Data excerpts:
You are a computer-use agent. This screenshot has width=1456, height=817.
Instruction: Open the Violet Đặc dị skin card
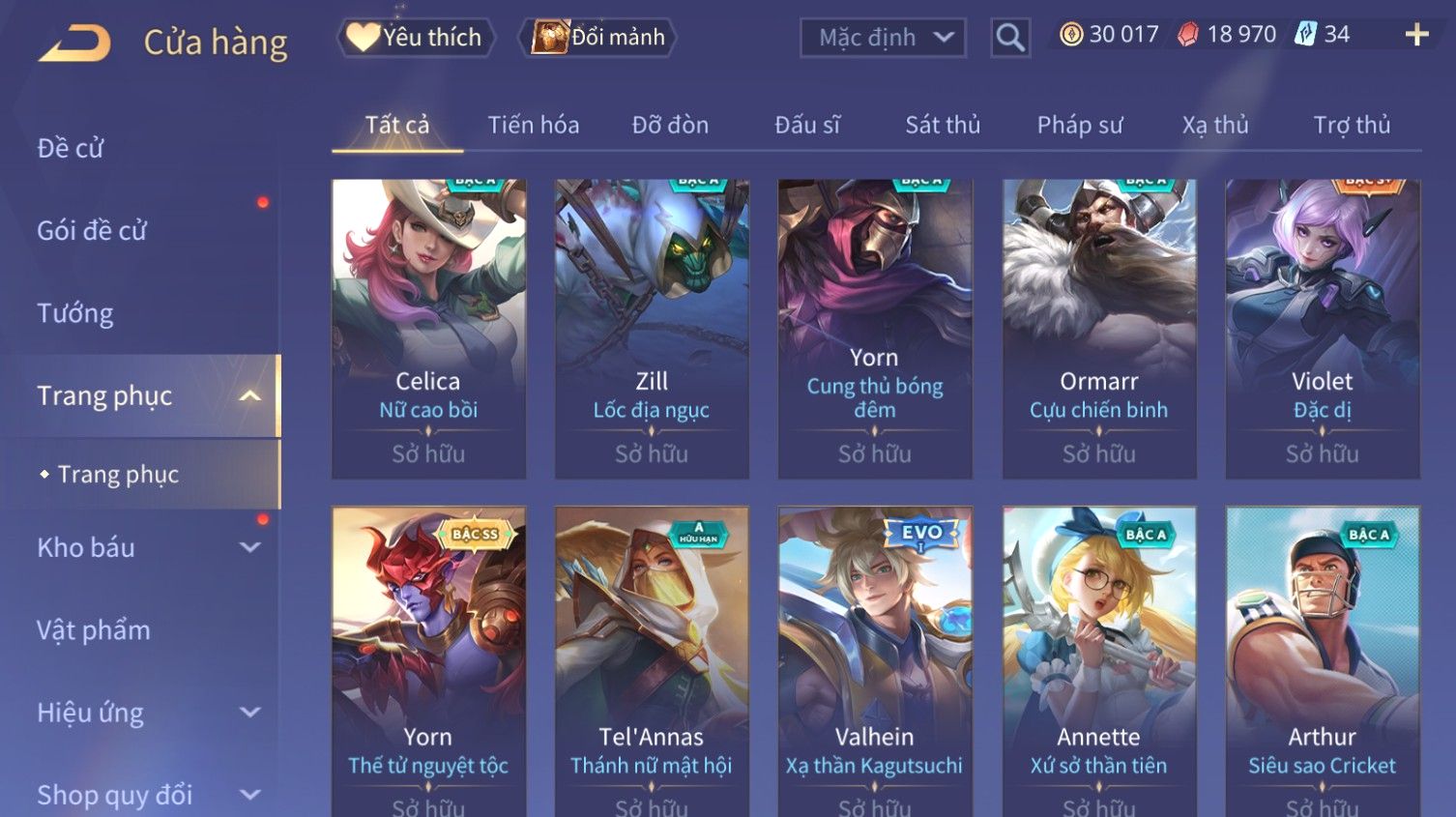tap(1323, 329)
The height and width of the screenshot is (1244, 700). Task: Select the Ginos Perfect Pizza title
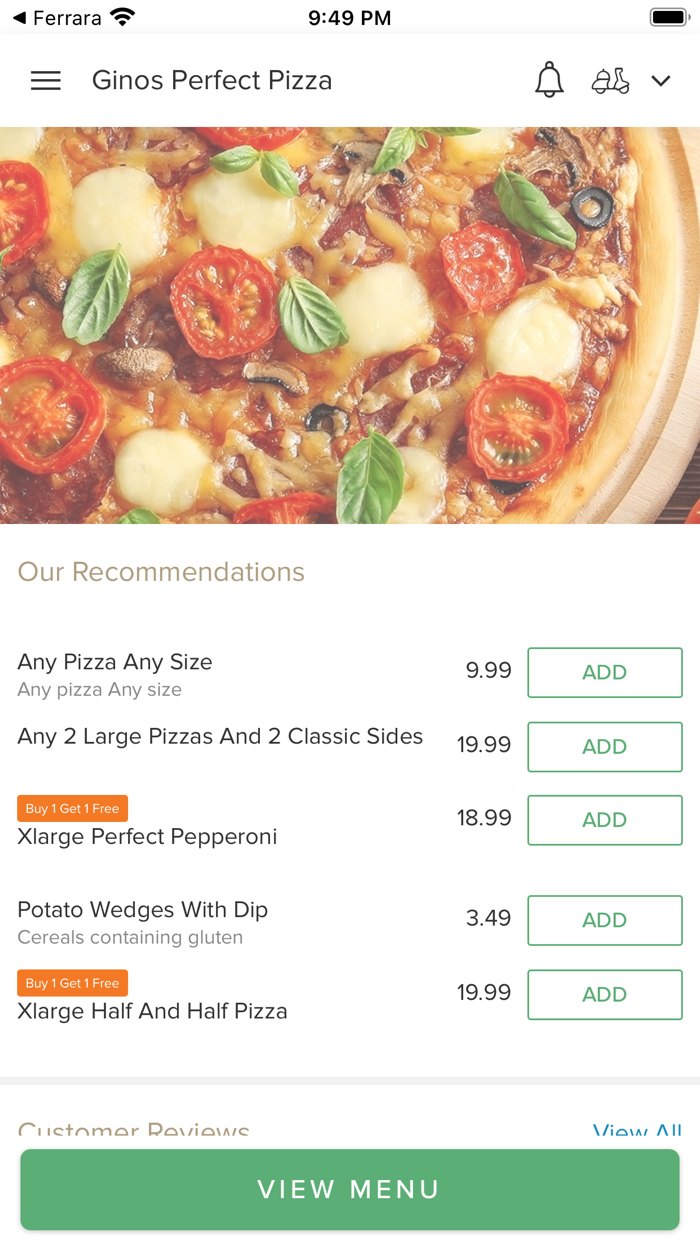coord(211,80)
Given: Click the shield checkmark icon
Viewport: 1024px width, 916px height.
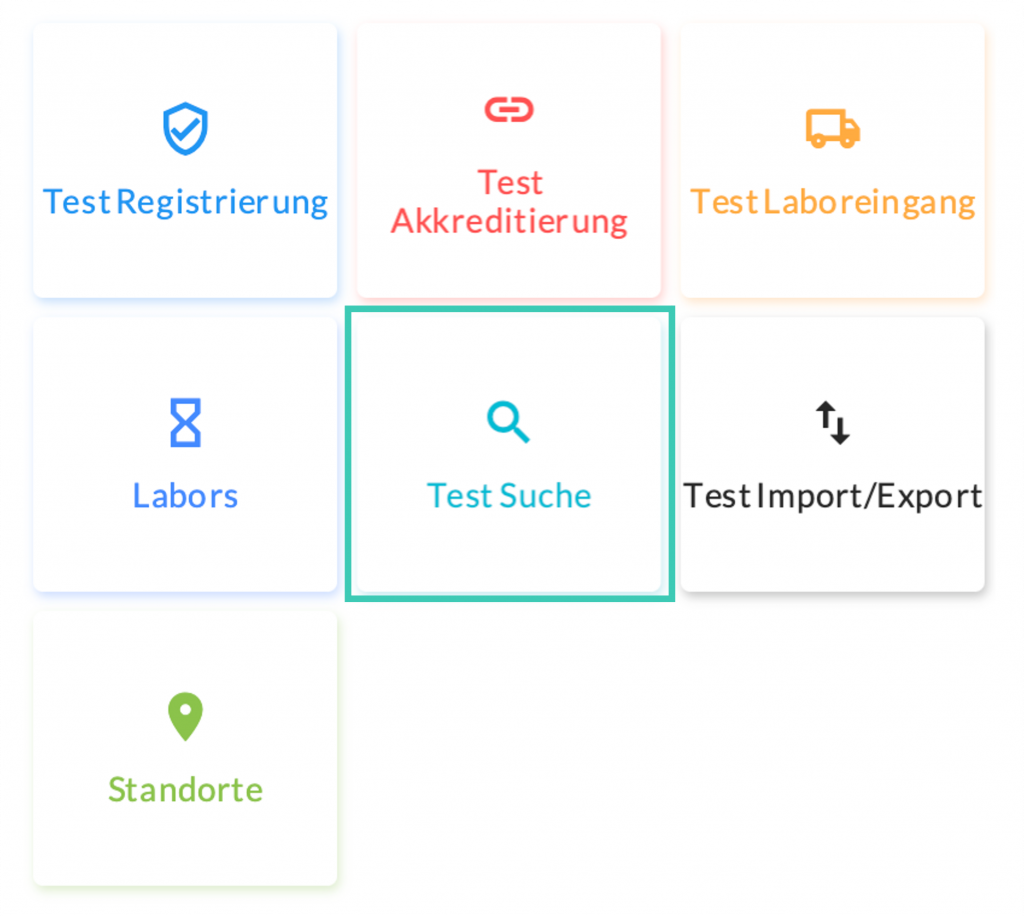Looking at the screenshot, I should click(x=185, y=130).
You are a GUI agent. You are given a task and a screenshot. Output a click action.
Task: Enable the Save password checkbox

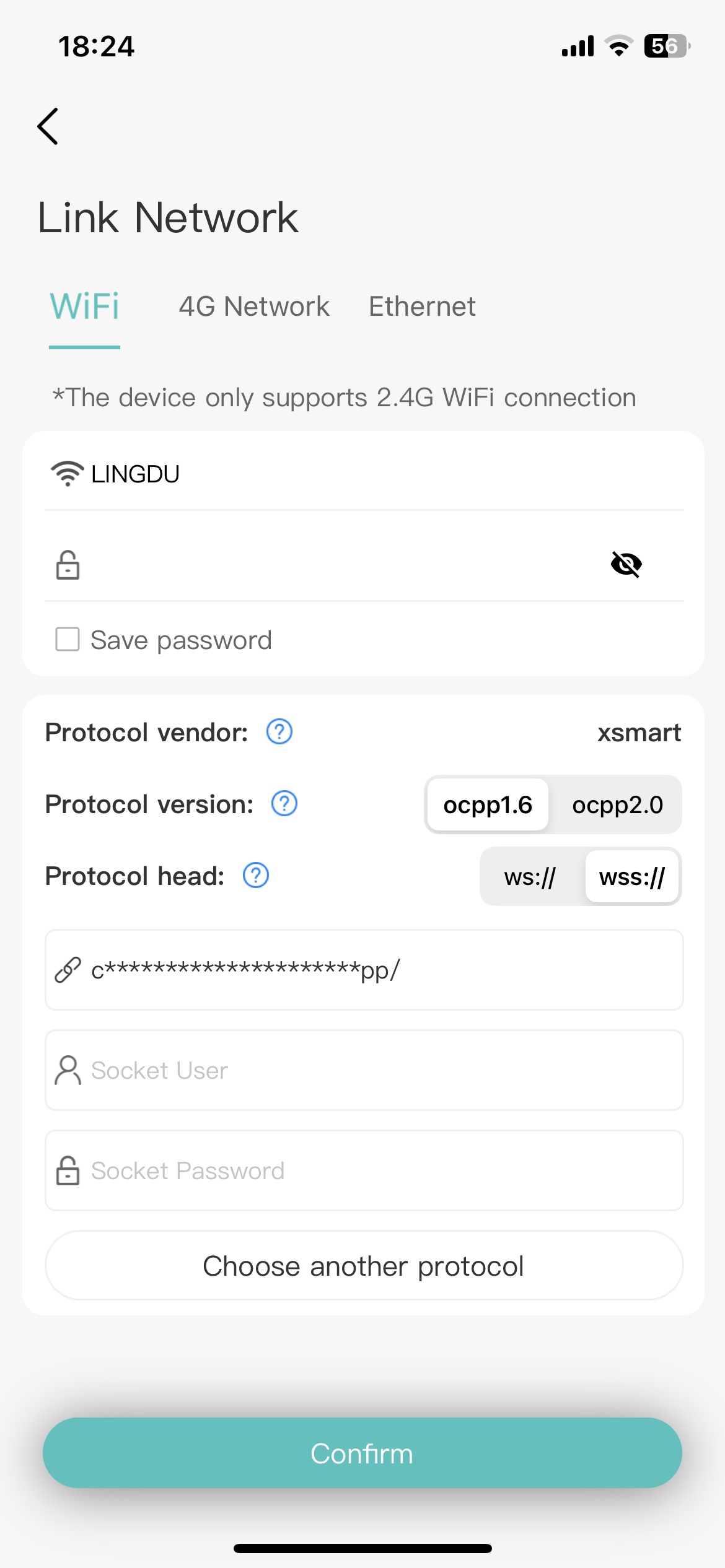[68, 640]
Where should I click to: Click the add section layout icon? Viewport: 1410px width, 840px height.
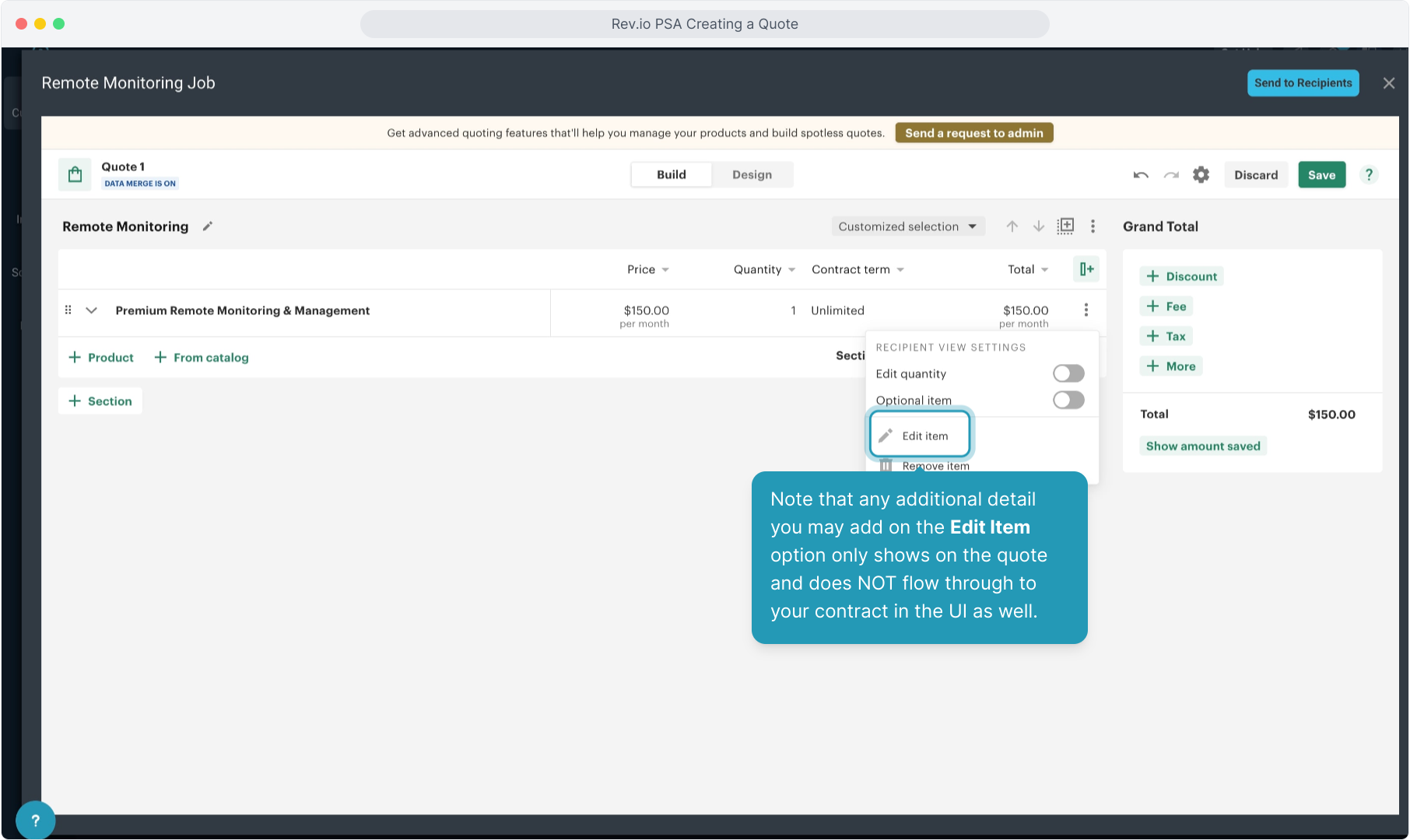pyautogui.click(x=1065, y=226)
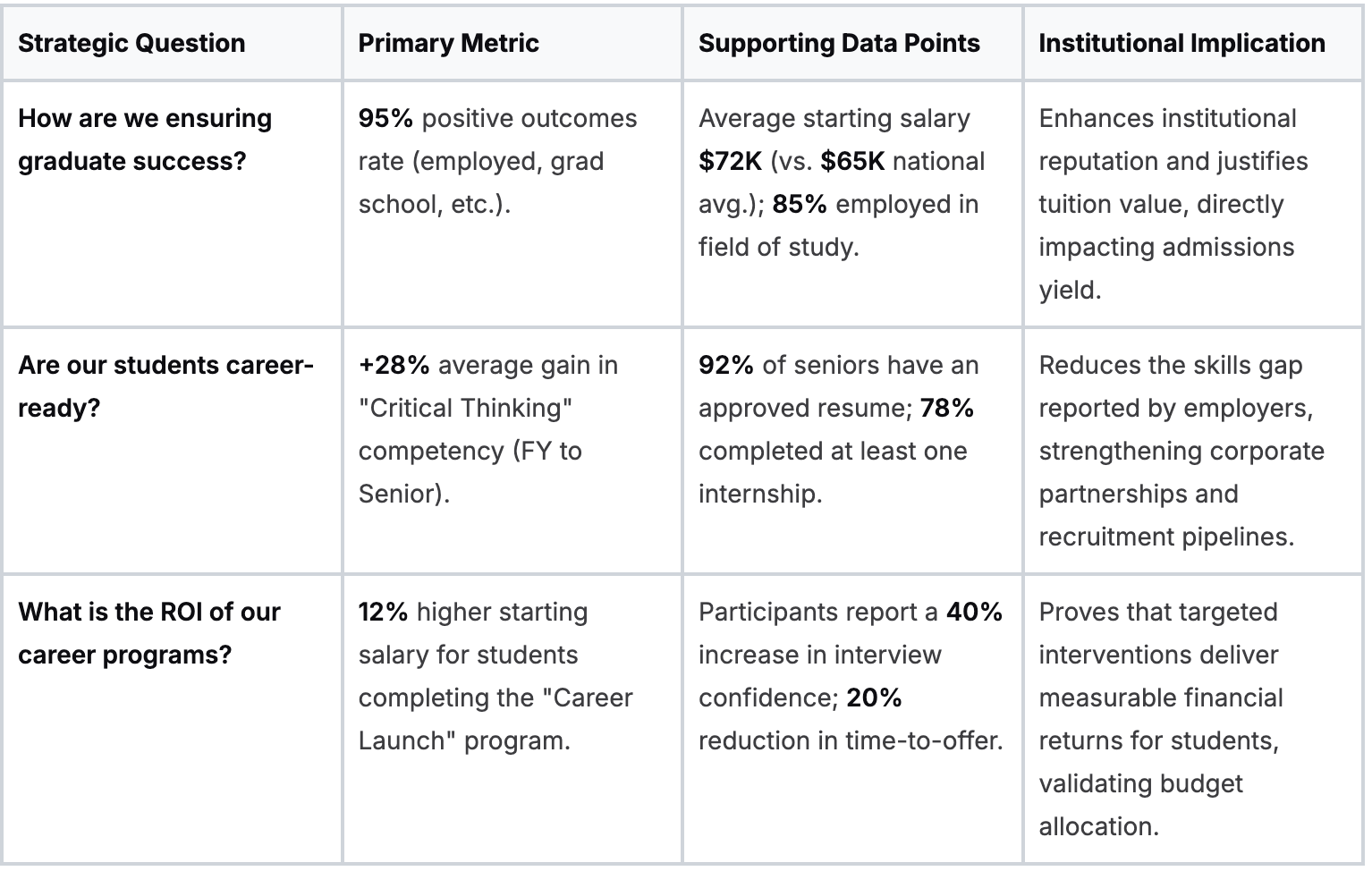
Task: Select the bold "$72K" starting salary value
Action: 730,162
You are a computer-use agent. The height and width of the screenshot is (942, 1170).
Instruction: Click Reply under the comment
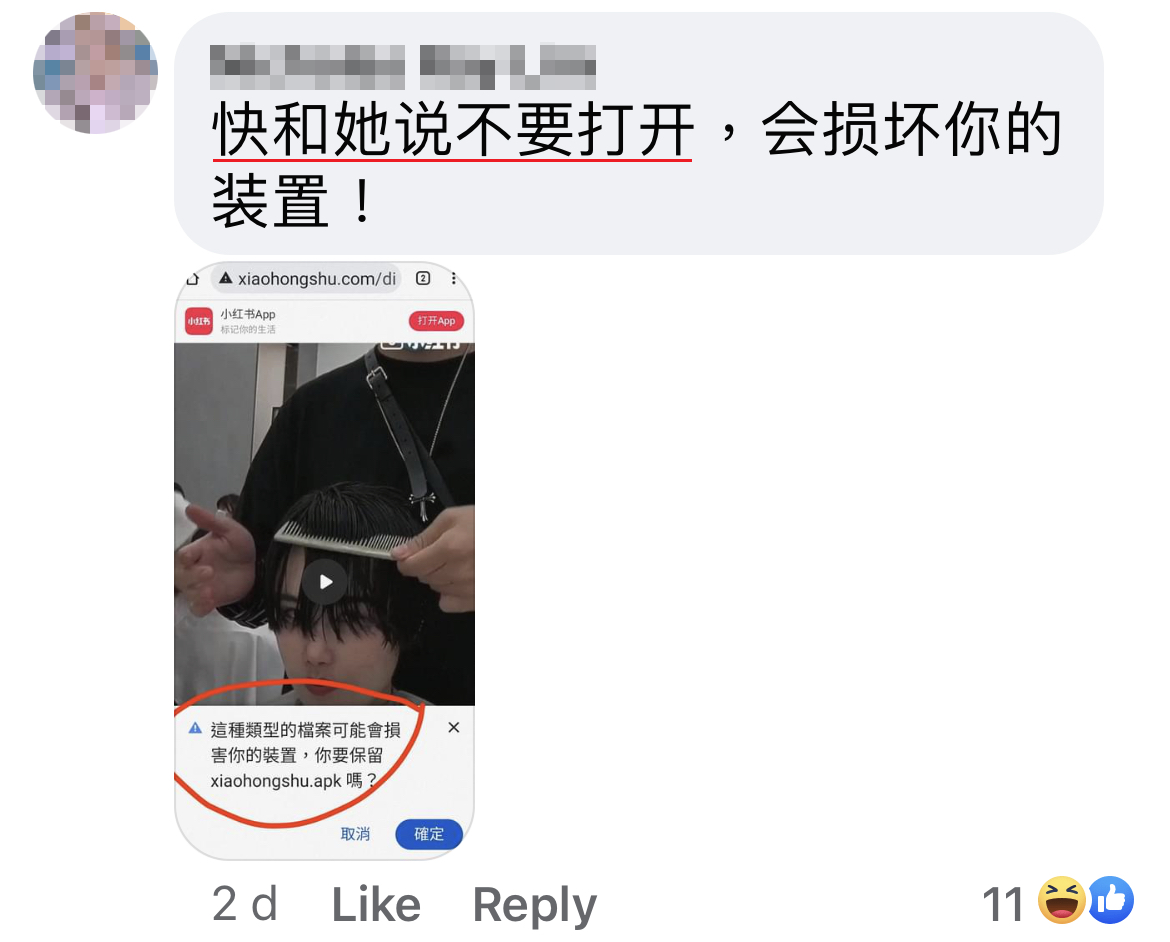[x=535, y=905]
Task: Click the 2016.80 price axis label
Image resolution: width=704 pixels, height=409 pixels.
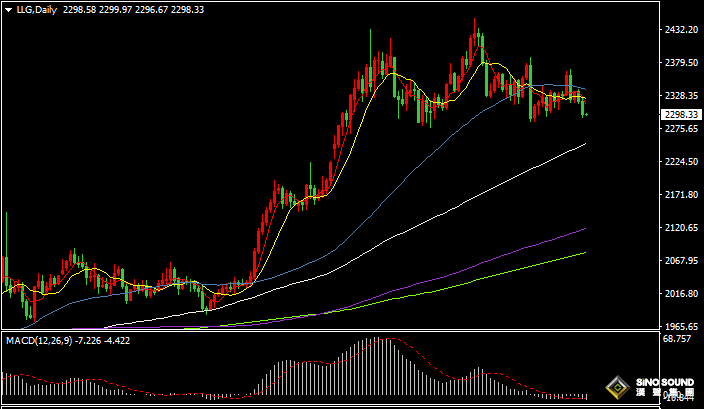Action: pyautogui.click(x=679, y=294)
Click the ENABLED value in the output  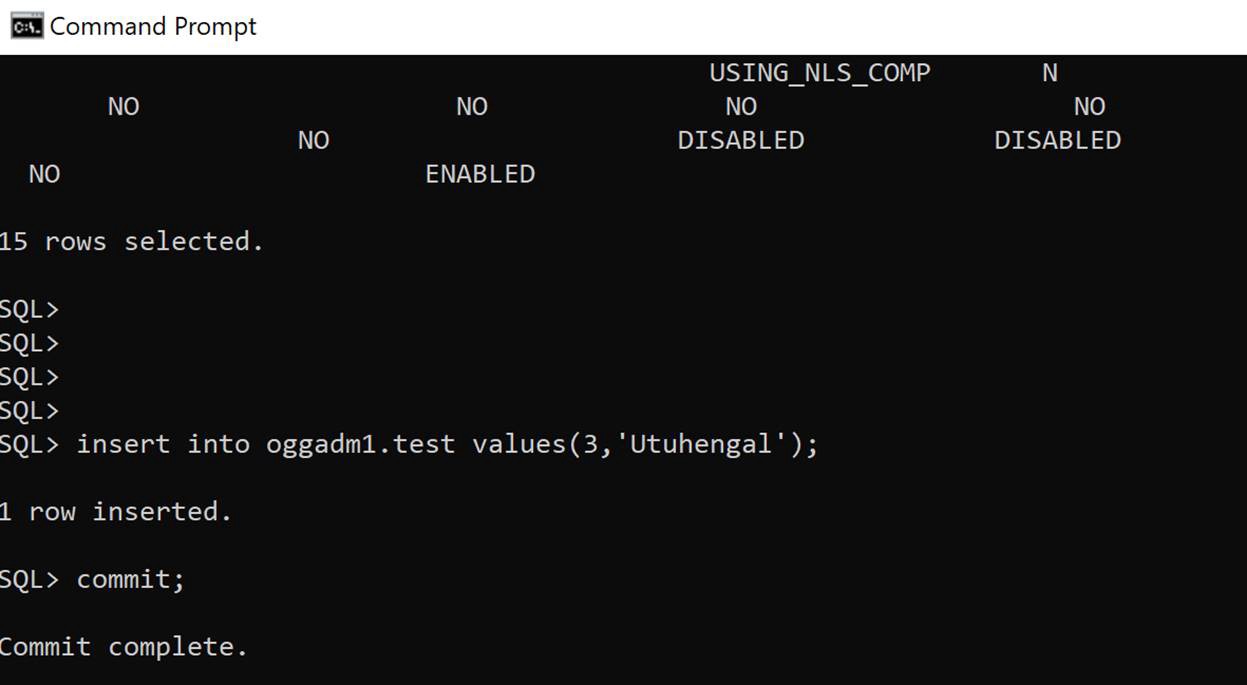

Problem to solve: Here the lines from the one with "You are a GUI" through the last line of the data above need to be repeated exactly, both included, and any picture omitted.

Exercise output:
You are a GUI agent. You are given a task and a screenshot. Output a click action.
Task: Enable the Save password checkbox

[68, 640]
Where should I click to: Click the add section layout icon? Viewport: 1410px width, 840px height.
pyautogui.click(x=1065, y=226)
Task: Select the bold "$72K" starting salary value
Action: 730,162
You are a computer-use agent. The height and width of the screenshot is (942, 1170).
Instruction: Click Reply under the comment
[x=535, y=905]
Task: Click the 2016.80 price axis label
Image resolution: width=704 pixels, height=409 pixels.
Action: pyautogui.click(x=679, y=294)
Click the ENABLED value in the output  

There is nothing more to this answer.